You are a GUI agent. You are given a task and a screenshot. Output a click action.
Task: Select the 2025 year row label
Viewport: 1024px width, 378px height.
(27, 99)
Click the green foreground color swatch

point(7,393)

------------------------------------------------

Print exactly the line containing "Task: Select the 2025 year row label" and every line after it through the end of the records above, and nothing else.

§ **Answer area**
Task: Select the 2025 year row label
Viewport: 1024px width, 378px height.
(27, 99)
Click the green foreground color swatch

point(7,393)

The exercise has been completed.